In [1]:
import torch
import torch.nn as nn
import torch.optim as optim

import torchtext
from torchtext.legacy.datasets import Multi30k
from torchtext.legacy.data import Field, BucketIterator

import matplotlib.pyplot as plt
import spacy
import numpy as np

from copy import deepcopy
import random
import math
import time

In [2]:
SEED = 1234

random.seed(SEED)
np.random.seed(SEED)
torch.manual_seed(SEED)
torch.cuda.manual_seed(SEED)
torch.backends.cudnn.deterministic = True

# Data processing
- copied from https://github.com/bentrevett/pytorch-seq2seq/blob/master/6%20-%20Attention%20is%20All%20You%20Need.ipynb

In [3]:
spacy_de = spacy.load('de_core_news_sm')
spacy_en = spacy.load('en_core_web_sm')

In [4]:
def tokenize_de(text):
    """
    Tokenizes German text from a string into a list of strings
    """
    return [tok.text for tok in spacy_de.tokenizer(text)]

def tokenize_en(text):
    """
    Tokenizes English text from a string into a list of strings
    """
    return [tok.text for tok in spacy_en.tokenizer(text)]

____

# Configuration

In [5]:
src_seq_len = 30
trg_seq_len = 30-1
BATCH_SIZE = 128

SRC = Field(tokenize = tokenize_de, 
            init_token = '<sos>', 
            eos_token = '<eos>', 
            lower = True, 
            fix_length=src_seq_len,
            batch_first = True)

TRG = Field(tokenize = tokenize_en, 
            init_token = '<sos>', 
            eos_token = '<eos>', 
            lower = True,
            fix_length=src_seq_len,
            batch_first = True)

train_data, valid_data, test_data = Multi30k.splits(exts = ('.de', '.en'), 
                                                    fields = (SRC, TRG))

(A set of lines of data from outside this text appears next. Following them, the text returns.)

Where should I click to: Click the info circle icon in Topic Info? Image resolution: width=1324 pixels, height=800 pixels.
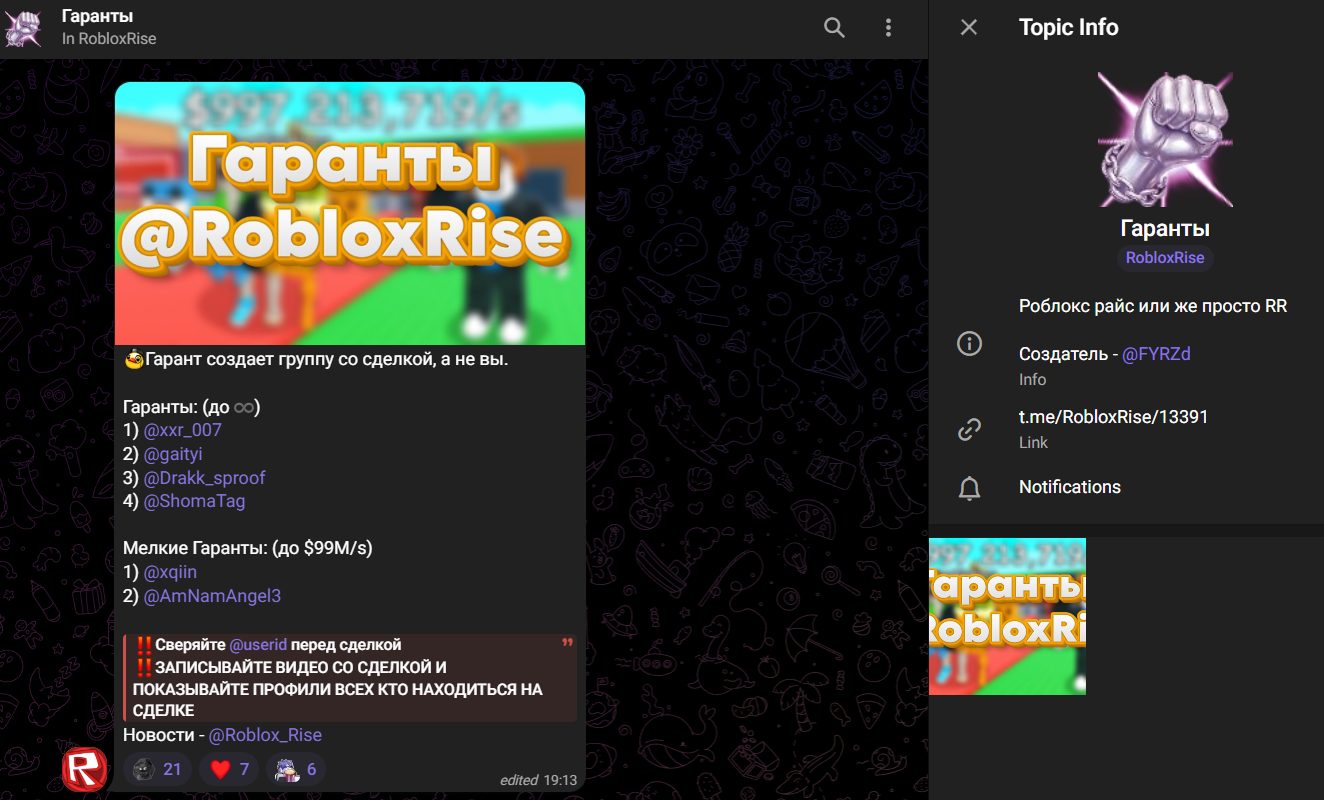pos(969,344)
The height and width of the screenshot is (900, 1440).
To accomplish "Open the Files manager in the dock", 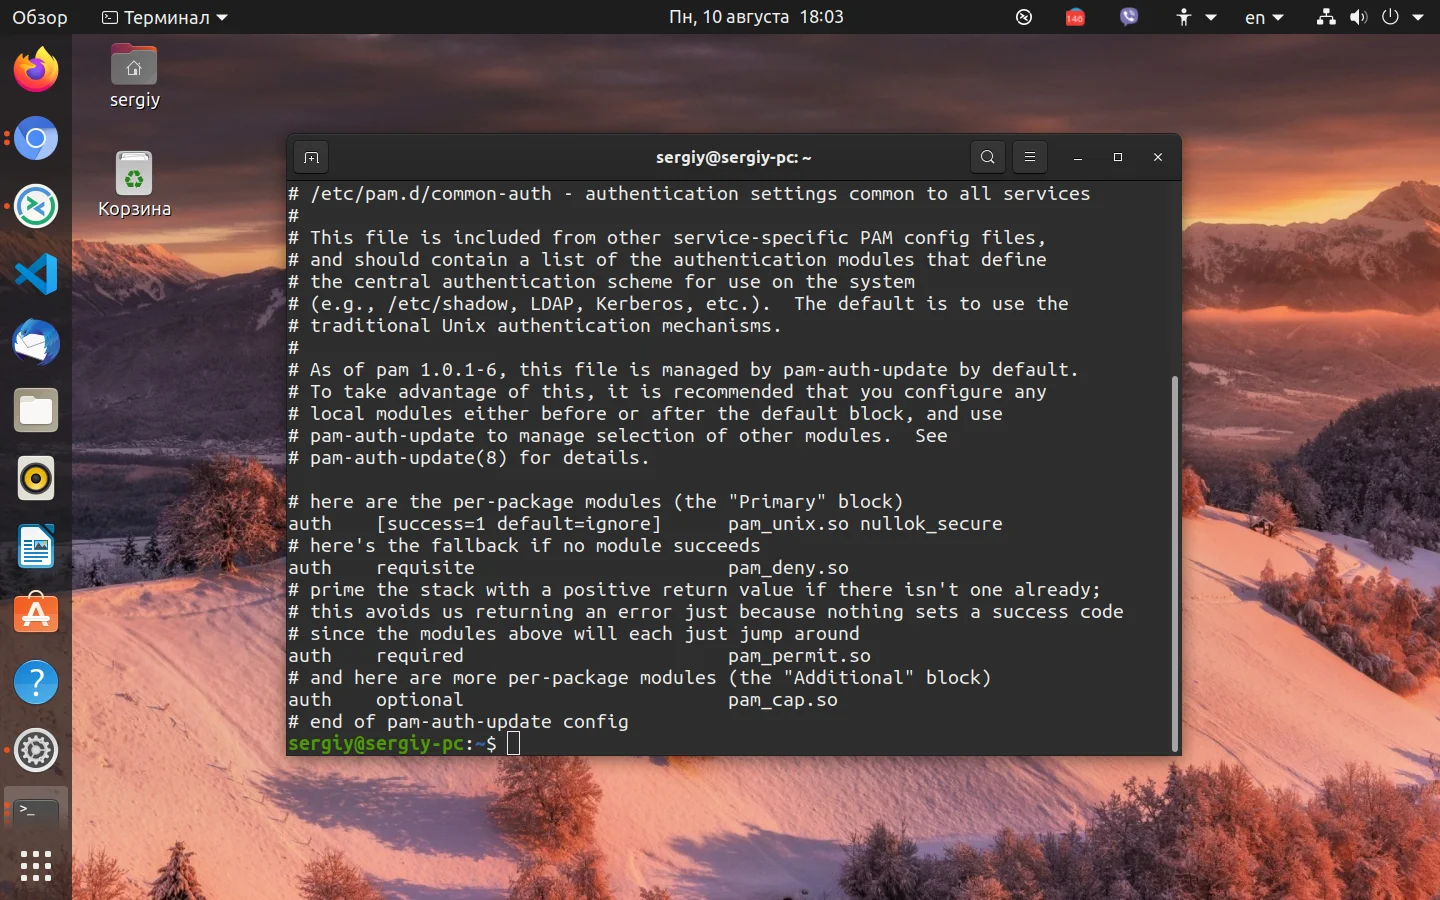I will click(36, 410).
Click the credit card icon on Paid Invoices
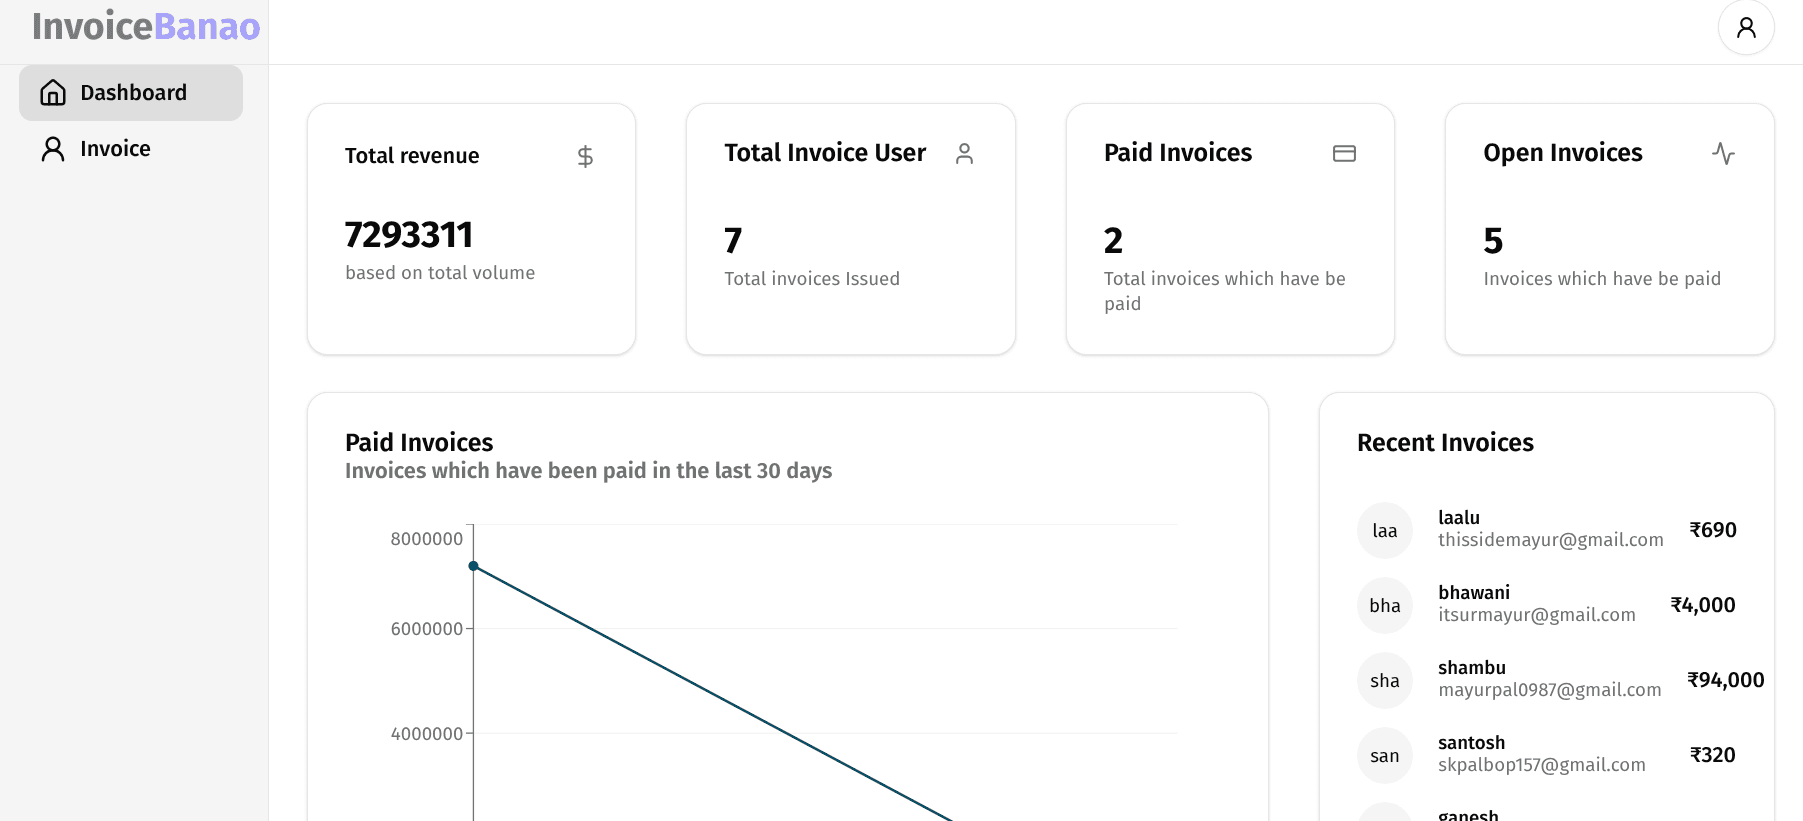The image size is (1803, 821). (1343, 153)
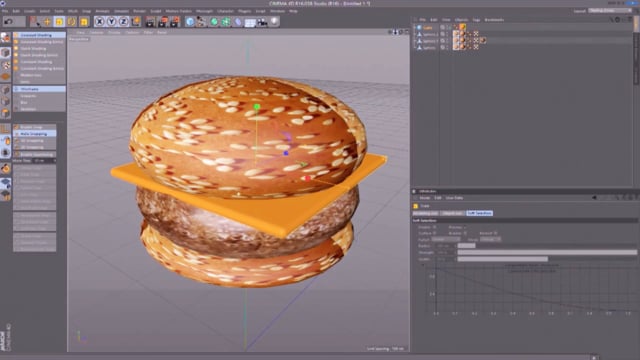Switch to the Soft Selection tab
Image resolution: width=640 pixels, height=360 pixels.
tap(480, 213)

SRC.build_vocab(train_data, min_freq = 2)
TRG.build_vocab(train_data, min_freq = 2)

device = torch.device('cuda' if torch.cuda.is_available() else 'cpu')

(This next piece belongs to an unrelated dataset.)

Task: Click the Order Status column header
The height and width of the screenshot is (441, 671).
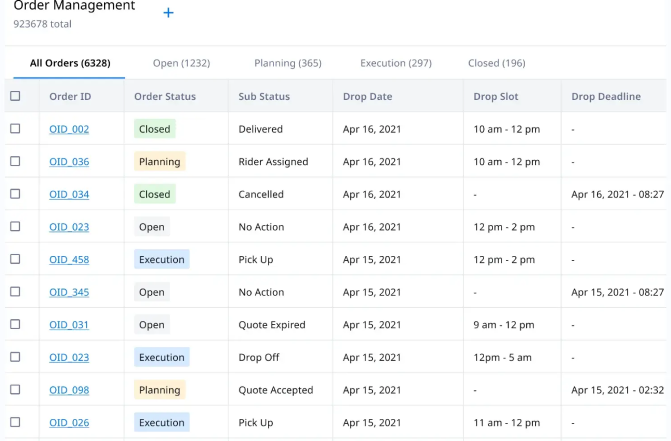Action: click(x=165, y=97)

train_iterator, valid_iterator, test_iterator = BucketIterator.splits(
    (train_data, valid_data, test_data), 
     batch_size = BATCH_SIZE,
     device = device)

for i in train_iterator : 
    break

# Input Embedding

In [6]:
class InputEmbedding(nn.Module) : 
    def __init__(self, vocab_size, seq_length, d_model) : 
        super().__init__()
        self.d_model = d_model
        self.tok_emb = nn.Embedding(vocab_size, d_model)
        self.pos_emb = nn.Embedding(seq_length, d_model)
    
    def generate_enc_mask_m(self, src) :       
        mask_m = (src != 1).unsqueeze(1).unsqueeze(2)
        return mask_m

    def generate_dec_mask_m(self, trg) :
        trg_pad_mask = (trg != 1).unsqueeze(1).unsqueeze(2)
        trg_len = trg.shape[1]
        trg_sub_mask = torch.tril(torch.ones((trg_len, trg_len)), diagonal=0).bool().to(trg_pad_mask.device)
        mask_m = trg_pad_mask & trg_sub_mask
        return mask_m
    
    def forward(self, x) : 
        emb = self.tok_emb(x)
        pos = torch.arange(0, emb.shape[1]).unsqueeze(0).repeat(emb.shape[0], 1).to(emb.device)
        summed = emb / math.sqrt(self.d_model) + self.pos_emb(pos)
        return summed

In [29]:
for i in train_iterator : 
    break

# Scaled Dot-Product Attention

In [7]:
class ScaledDotProductAttention(nn.Module) : 
    def __init__(self, d_model) : 
        super().__init__()
        self.d_model = d_model
        self.fc = nn.Linear(d_model, d_model)
        
    def forward(self, q, k, v, mask) :         
        score = torch.matmul(q, k.permute(0,1,3,2).contiguous())/math.sqrt(d_model)
        score = score.masked_fill(mask==0, -1e10)
        scaled_score = torch.softmax(score, dim=-1)
        
        attention = torch.matmul(scaled_score, v).permute(0,2,3,1).contiguous()
        attention = attention.view(attention.shape[0], attention.shape[1], self.d_model)
        
        return self.fc(attention)

___

# Multi-Head Attention

In [8]:
class MultiHeadAttention(nn.Module) : 
    def __init__(self, d_model, seq_length, n_head) : 
        super().__init__()
        assert d_model % n_head == 0, f"n_head({n_head}) does not divide d_model({d_model})"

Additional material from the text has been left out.